Thursday, April 10, 2014

how we see ourselves

Yesterday I spent a lovely afternoon learning to play mahjongg.  One of my friends has a standing Wednesday afternoon mahjongg group and I was invited to round out a second table.  The group was very forgiving of my very limited understanding of mahjongg.  I've only played mahjongg once in my life about a year ago and had no recollection of the vocabulary or rules.
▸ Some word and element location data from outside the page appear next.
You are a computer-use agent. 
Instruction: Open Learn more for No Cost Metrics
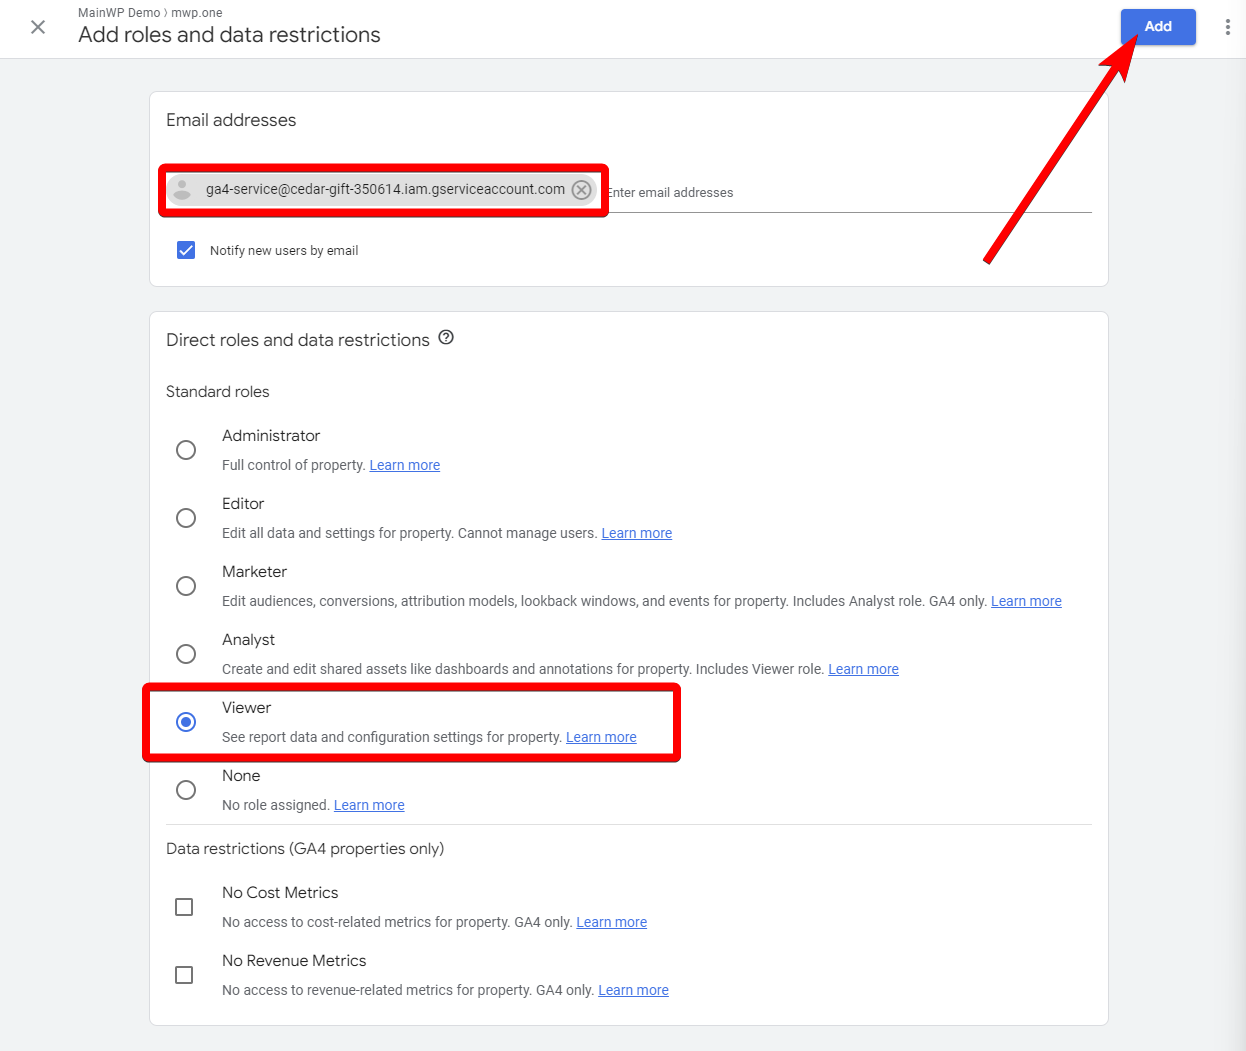tap(611, 922)
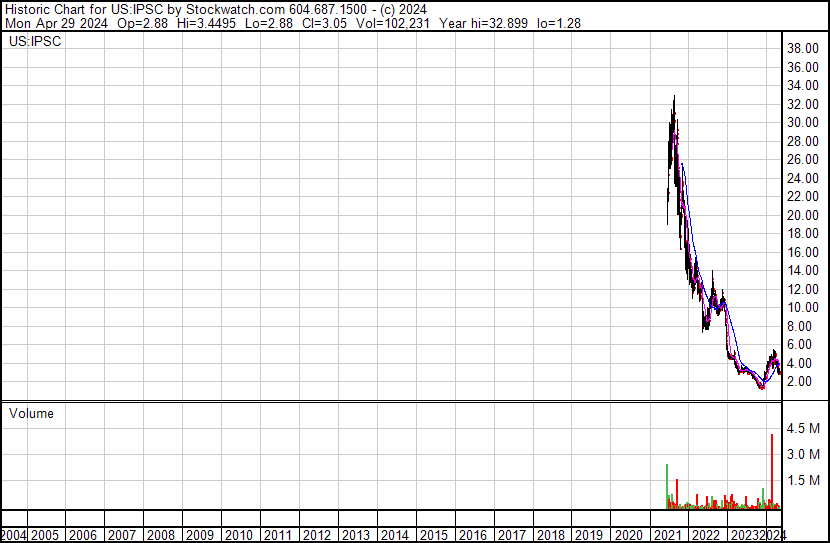Click the 3.0 M volume axis label
The width and height of the screenshot is (830, 543).
[x=804, y=454]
Luckily, this group of ladies was not the cut throat variety of players but a group of friends that used the game as a time to chat.    As we were playing and dealing out the tiles, which is a fast paced activity where everyone takes a turn pulling four tiles at a time to their wall I noticed our hands as we reached to the center of the table.  All of our hands were old.  Even those women who had maintained their hair color, and figures, and style, couldn't keep their hands from aging.  Some hands had pretty manicured nails, some had short clipped nails, some were lily white and some were darker brown, but all were thin to where you could see the bones and our hands were veiny and mottled.  Even the beautiful diamond rings on some of the hands couldn't mask the age.
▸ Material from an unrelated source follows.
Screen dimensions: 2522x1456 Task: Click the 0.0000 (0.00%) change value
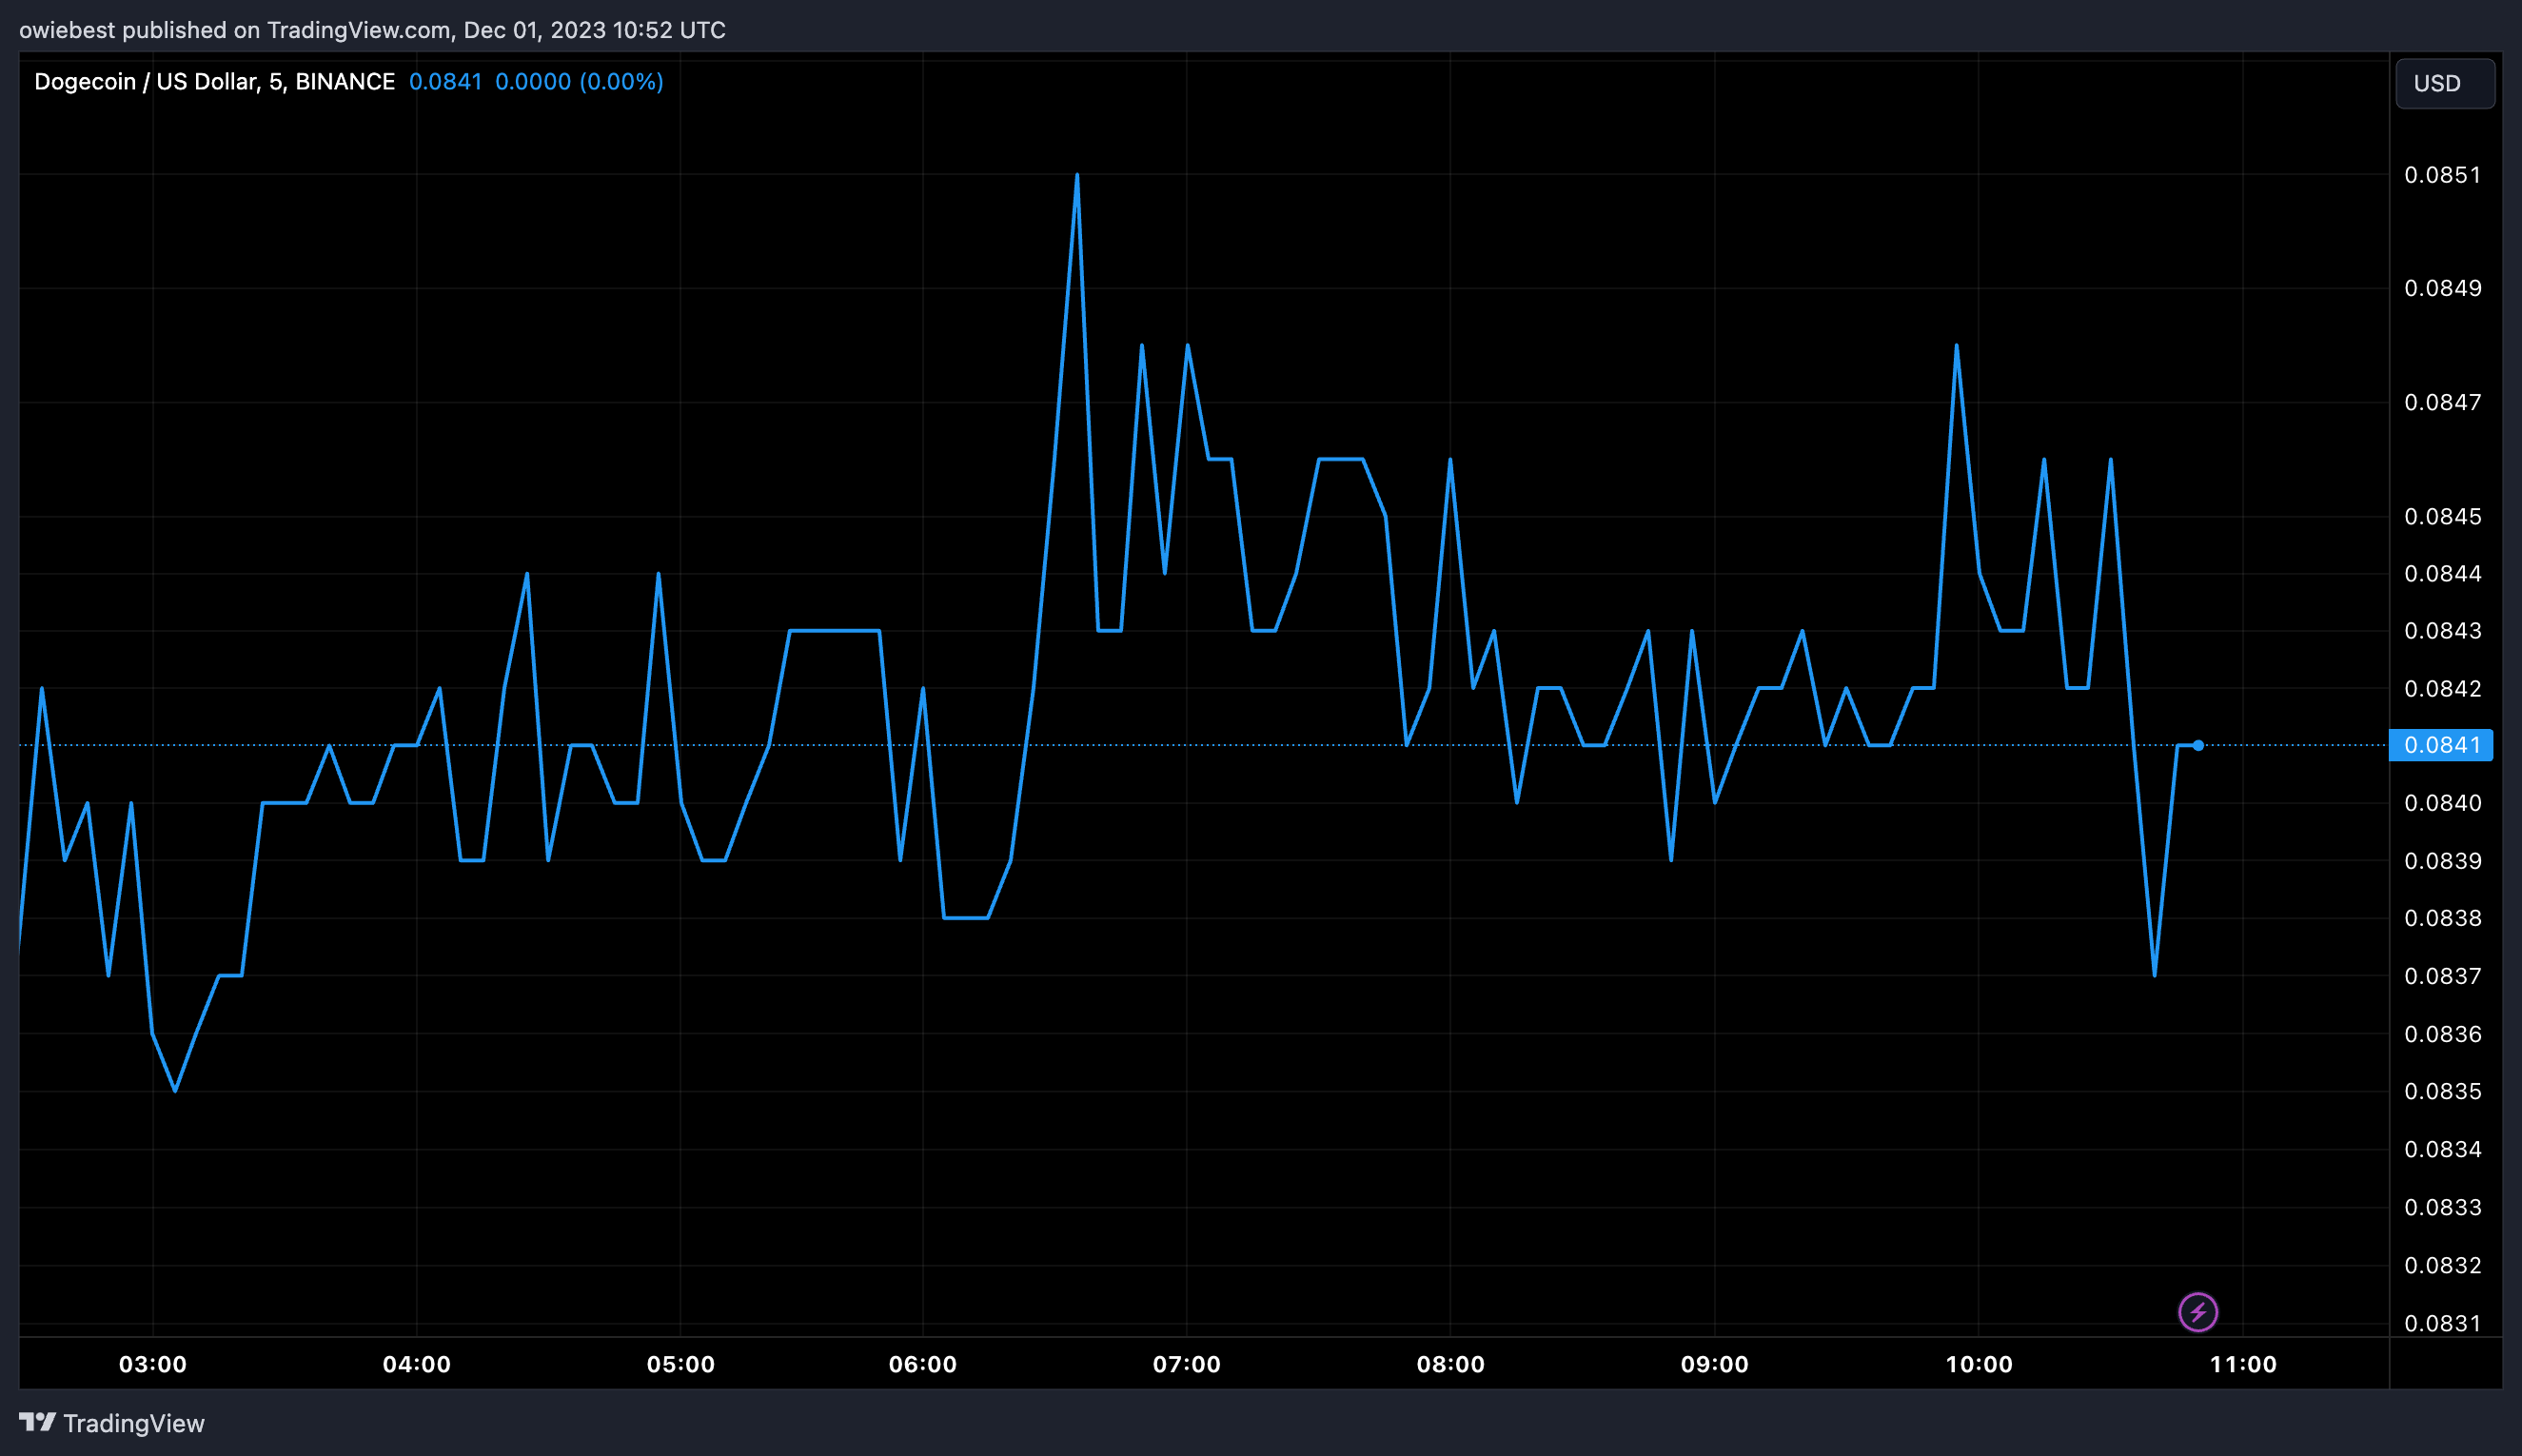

As play progressed and I became more comfortable with the rules and the pace of the game I started listening more to the conversation than worrying about my next move.  Suddenly one of the women commented "Aren't you always surprised when you look in the mirror and you don't look like you did when you were thirty?"  After a very brief moment everyone agreed that in our minds we are still thirty and the kids are still young and we have our whole lives ahead of us and sometimes we wonder who that woman in the mirror is.  I wonder if when we are 90 we will wonder why we don't look like we did today, and I wonder what my hands will look like.


Hattie said...

How true this is. My hands are the oldest part of me and thin and veiny, but the rest of me is not thin. It's the giveaway to one's true age.
The Asian women down at our senior center play mah-jong, but I'm not sure how they would welcome my participation. They have so little that is just for them that it would probably be felt as an intrusion.

ellen kirkendall said...

I have always had veiny hands with big knuckles and age has not improved things. My big aging moment was seeing my mother in the bathroom mirror. Before that moment I did not think we looked alike. Apparently she has had the same experience.

J at said...

It's horrific, looking in the mirror at just the wrong angle. I mean, when I've just done my hair and clothes and makeup, I don't look too bad, but then I catch a glimpse of myself not posed, and wow, I'm looking old.